The case in point is the so-called Independent Foreclosure Review, which was initiated in 2010 by the Office of the Comptroller of the Currency (OCC). Allegations of banks’ abusive foreclosure practices in the wake of the 2008 housing collapse prompted the agency to order a review of customer files. A total of 14 mortgage servicers were required to hire independent consultants for the job.

Fourteen months later, not a single case of improper foreclosure was resolved—despite consultant payments exceeding a whopping $2 billion. Comptroller Thomas J. Curry, by way of explanation, said the review “proved to be much more complicated than anyone anticipated.” To his credit, Curry called a halt to the profligacy.

The OCC originally planned for the consultants to review a sample of 159,000 cases for patterns of abuse. But government officials instead went all out to recruit complainants. The “outreach efforts” included a $35 million campaign involving multiple letters; advertising in print, radio, and television in target communities; public service announcements; and grassroots efforts by numerous community groups and counseling organizations.

Lo and behold, more than 500,000 borrowers requested said review.

Exacerbating matters was the fact that the review encompassed a multitude of “checkpoints” related to the extraordinarily complex state and federal regulation of mortgages and foreclosure.

To be sure, a number of court cases have revealed many questionable foreclosure practices by mortgage companies.

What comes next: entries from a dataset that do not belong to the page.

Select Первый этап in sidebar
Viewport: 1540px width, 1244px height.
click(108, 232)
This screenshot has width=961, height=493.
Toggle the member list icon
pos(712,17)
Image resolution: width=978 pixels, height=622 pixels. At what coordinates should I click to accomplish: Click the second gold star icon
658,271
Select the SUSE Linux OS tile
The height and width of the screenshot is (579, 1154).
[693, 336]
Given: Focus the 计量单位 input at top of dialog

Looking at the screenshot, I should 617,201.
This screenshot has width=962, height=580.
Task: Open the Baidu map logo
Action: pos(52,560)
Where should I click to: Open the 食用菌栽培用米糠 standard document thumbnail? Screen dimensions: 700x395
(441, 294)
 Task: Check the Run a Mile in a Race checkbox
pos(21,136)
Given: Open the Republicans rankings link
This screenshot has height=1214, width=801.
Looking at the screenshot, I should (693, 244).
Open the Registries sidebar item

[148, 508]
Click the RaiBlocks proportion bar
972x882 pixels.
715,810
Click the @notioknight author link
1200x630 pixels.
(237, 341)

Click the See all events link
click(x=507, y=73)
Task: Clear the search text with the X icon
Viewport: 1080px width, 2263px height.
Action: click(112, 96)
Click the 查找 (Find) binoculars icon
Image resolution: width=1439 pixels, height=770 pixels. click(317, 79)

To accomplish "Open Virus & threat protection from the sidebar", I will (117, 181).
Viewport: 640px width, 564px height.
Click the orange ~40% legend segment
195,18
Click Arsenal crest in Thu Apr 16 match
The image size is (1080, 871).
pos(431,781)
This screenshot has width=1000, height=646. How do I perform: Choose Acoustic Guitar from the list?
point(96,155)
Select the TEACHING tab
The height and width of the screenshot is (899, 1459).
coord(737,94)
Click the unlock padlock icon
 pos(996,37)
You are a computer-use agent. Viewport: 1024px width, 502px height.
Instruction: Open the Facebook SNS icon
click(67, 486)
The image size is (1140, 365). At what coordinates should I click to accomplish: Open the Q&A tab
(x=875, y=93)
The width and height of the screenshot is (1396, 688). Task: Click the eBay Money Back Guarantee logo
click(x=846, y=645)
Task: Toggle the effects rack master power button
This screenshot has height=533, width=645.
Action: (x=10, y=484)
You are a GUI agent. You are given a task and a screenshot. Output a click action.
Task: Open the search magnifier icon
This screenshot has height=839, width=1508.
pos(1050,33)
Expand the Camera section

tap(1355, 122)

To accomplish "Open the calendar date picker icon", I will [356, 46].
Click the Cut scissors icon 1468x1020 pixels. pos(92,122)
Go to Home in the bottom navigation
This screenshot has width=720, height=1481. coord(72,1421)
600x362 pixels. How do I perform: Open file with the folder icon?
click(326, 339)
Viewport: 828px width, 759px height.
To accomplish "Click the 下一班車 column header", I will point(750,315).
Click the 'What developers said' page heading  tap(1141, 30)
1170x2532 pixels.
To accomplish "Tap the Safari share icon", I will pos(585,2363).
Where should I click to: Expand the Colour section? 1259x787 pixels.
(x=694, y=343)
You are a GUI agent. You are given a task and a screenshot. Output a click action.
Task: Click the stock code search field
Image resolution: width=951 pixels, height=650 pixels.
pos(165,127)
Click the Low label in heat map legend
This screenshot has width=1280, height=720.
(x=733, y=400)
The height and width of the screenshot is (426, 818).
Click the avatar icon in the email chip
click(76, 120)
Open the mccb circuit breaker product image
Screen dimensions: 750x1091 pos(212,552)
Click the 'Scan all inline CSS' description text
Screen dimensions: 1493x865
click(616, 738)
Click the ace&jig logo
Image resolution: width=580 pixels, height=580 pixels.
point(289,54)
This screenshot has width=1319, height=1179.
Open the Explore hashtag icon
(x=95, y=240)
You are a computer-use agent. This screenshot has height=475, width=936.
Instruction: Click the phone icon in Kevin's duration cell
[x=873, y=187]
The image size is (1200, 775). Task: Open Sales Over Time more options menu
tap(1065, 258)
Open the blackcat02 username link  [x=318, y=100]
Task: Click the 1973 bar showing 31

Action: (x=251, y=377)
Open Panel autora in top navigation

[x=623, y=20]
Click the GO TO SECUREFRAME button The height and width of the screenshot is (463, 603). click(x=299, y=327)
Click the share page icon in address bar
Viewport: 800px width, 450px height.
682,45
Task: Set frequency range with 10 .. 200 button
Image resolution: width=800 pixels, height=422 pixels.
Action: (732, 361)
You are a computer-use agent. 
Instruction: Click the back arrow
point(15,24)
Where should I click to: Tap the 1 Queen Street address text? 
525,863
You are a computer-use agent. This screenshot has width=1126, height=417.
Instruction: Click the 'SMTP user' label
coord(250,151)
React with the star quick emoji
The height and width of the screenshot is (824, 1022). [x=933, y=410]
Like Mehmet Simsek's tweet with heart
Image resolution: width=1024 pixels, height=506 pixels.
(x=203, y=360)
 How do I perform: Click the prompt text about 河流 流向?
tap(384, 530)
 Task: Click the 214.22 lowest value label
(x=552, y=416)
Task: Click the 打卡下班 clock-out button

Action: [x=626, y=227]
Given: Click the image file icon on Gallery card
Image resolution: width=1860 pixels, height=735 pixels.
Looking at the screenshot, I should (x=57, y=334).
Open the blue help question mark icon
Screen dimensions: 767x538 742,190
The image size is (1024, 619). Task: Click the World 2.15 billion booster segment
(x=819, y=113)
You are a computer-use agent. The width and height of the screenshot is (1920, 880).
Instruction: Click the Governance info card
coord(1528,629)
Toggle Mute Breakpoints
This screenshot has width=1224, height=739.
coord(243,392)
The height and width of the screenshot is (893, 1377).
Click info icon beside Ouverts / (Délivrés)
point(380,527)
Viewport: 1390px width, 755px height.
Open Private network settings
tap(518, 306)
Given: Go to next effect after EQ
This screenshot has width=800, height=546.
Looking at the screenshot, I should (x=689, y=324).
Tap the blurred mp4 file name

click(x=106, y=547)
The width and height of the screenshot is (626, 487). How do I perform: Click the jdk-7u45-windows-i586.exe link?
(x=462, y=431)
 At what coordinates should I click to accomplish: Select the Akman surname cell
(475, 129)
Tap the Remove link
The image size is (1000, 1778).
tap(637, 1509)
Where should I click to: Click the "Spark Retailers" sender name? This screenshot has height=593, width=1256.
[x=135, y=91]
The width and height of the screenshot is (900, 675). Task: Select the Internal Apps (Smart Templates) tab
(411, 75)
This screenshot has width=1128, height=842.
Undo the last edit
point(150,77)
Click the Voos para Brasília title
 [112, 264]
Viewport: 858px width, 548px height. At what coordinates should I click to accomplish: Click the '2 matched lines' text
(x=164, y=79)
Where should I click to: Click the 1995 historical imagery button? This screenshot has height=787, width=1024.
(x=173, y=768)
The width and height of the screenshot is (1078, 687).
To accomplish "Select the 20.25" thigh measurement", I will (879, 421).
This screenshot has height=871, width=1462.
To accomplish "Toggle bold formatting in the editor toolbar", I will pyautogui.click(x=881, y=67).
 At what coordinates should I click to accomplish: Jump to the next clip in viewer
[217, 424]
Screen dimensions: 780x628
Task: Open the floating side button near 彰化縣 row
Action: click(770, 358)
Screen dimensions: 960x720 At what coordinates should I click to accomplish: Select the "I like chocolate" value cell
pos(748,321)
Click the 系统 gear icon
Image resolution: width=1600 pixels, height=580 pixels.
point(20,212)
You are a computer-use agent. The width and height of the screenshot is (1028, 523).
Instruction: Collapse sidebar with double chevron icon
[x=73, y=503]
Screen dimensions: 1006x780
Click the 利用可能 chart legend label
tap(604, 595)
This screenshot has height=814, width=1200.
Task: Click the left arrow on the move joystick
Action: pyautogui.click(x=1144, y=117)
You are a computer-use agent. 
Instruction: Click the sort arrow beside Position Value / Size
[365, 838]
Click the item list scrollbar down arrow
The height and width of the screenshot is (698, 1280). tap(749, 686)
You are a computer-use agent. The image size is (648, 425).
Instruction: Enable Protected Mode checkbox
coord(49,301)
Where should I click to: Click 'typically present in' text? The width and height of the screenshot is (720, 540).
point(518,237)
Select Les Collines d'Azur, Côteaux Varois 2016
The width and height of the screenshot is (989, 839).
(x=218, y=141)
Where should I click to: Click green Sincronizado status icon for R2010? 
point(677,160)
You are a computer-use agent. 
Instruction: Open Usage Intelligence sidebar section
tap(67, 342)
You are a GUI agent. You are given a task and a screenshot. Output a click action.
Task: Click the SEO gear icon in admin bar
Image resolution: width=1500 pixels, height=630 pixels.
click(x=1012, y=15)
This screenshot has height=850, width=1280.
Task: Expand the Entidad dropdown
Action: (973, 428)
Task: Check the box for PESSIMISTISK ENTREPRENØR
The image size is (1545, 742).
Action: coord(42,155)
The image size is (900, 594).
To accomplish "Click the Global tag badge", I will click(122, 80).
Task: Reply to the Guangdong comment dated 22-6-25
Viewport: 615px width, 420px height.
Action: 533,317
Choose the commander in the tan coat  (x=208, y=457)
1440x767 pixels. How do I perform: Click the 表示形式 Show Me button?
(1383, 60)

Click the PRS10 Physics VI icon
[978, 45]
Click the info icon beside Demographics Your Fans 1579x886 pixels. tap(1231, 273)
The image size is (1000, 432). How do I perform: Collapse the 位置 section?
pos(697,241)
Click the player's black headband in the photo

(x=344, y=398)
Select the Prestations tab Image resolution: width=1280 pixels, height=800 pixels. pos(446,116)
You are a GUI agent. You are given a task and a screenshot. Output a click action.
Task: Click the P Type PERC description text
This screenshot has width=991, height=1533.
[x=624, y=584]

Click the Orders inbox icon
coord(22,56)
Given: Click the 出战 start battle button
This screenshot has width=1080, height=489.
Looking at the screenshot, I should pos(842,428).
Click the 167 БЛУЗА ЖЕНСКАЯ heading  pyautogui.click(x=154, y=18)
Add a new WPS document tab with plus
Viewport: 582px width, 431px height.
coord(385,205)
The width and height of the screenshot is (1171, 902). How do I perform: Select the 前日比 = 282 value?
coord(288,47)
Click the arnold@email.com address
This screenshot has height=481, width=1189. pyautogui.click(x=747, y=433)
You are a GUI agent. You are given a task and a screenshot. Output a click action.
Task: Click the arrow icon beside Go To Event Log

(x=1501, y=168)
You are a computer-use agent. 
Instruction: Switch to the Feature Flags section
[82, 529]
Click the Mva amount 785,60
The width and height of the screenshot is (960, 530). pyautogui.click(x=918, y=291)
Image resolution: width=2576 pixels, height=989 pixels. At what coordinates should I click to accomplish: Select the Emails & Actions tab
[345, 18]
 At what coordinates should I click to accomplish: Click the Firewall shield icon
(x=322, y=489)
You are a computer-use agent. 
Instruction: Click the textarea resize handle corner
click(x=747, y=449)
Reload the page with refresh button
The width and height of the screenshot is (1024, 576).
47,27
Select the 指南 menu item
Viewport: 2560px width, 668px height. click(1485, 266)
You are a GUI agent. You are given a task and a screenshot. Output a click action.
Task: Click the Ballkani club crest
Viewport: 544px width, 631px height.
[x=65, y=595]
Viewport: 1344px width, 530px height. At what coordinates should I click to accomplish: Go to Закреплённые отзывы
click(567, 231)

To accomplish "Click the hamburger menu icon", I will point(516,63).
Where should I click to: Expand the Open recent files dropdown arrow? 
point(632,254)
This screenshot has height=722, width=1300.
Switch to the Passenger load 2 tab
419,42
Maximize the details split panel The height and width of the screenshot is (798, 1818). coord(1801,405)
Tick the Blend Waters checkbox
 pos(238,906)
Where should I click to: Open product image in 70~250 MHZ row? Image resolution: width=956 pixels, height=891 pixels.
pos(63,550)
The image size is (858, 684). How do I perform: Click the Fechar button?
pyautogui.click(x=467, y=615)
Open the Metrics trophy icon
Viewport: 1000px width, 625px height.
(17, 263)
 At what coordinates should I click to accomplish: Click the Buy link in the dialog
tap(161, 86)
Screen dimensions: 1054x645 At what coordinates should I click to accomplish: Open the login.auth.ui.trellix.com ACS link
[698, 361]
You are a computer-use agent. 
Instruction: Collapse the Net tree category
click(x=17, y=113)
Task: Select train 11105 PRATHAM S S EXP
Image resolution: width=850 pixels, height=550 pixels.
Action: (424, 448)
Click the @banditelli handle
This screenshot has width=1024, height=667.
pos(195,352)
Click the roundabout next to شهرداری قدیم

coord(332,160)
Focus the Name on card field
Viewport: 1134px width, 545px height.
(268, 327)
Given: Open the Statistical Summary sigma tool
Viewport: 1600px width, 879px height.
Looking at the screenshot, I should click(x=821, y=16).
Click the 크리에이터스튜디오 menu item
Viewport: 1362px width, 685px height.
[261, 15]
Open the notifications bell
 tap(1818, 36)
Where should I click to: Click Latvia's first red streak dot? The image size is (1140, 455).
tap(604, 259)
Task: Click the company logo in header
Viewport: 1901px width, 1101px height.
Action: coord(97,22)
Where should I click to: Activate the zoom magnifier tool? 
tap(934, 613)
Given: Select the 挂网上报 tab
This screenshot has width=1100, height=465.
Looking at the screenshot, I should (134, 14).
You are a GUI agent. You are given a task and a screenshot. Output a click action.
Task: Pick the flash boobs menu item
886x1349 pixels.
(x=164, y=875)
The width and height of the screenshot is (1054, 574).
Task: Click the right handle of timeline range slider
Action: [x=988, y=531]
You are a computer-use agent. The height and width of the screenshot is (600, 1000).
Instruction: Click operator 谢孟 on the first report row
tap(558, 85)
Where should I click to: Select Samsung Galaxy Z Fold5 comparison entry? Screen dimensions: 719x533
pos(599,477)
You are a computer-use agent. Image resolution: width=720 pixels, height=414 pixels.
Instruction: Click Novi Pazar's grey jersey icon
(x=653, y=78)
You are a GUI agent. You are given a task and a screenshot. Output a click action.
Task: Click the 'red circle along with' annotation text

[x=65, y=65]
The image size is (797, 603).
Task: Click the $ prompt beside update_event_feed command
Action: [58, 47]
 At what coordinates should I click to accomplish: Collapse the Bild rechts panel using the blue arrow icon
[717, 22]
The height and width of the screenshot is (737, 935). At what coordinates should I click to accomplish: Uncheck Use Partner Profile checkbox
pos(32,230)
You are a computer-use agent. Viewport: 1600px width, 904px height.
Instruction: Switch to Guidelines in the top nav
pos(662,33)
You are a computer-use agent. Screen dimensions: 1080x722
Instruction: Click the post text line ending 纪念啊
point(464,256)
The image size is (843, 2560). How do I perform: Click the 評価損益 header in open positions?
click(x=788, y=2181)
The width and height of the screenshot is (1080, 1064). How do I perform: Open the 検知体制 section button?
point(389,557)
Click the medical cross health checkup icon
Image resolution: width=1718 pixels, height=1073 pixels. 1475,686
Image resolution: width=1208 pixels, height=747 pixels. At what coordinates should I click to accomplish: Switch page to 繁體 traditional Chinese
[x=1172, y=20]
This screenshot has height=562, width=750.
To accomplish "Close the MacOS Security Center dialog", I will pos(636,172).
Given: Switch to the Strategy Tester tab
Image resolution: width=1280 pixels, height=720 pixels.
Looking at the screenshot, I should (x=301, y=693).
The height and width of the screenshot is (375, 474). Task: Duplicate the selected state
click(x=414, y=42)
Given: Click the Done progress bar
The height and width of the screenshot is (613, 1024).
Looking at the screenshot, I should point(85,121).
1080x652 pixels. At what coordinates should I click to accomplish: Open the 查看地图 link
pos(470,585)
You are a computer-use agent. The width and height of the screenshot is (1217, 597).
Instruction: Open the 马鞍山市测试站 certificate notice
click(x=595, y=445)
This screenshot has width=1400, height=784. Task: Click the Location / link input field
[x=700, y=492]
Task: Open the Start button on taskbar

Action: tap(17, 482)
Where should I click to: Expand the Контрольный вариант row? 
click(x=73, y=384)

But the OCC had little to show for all the resources sunk into the foreclosure review. Consequently, officials decided to scrap the review in favor of negotiating a mass settlement of sorts.

Under new consent orders, the mortgage servicers will pay $3.6 billion to millions of eligible borrowers, as well as $5.7 billion in foreclosure prevention assistance. Payments will not take account of individual circumstances but will instead be based on 11 broad types of foreclosure errors that might have occurred. The checks are slated to go out next month.

Two billion dollars probably doesn’t seem like a whole lot of money to an Administration that wracks up a trillion-dollar deficit each year. But consumers pay a big price in the availability of products and services when misguided government schemes waste private-sector capital.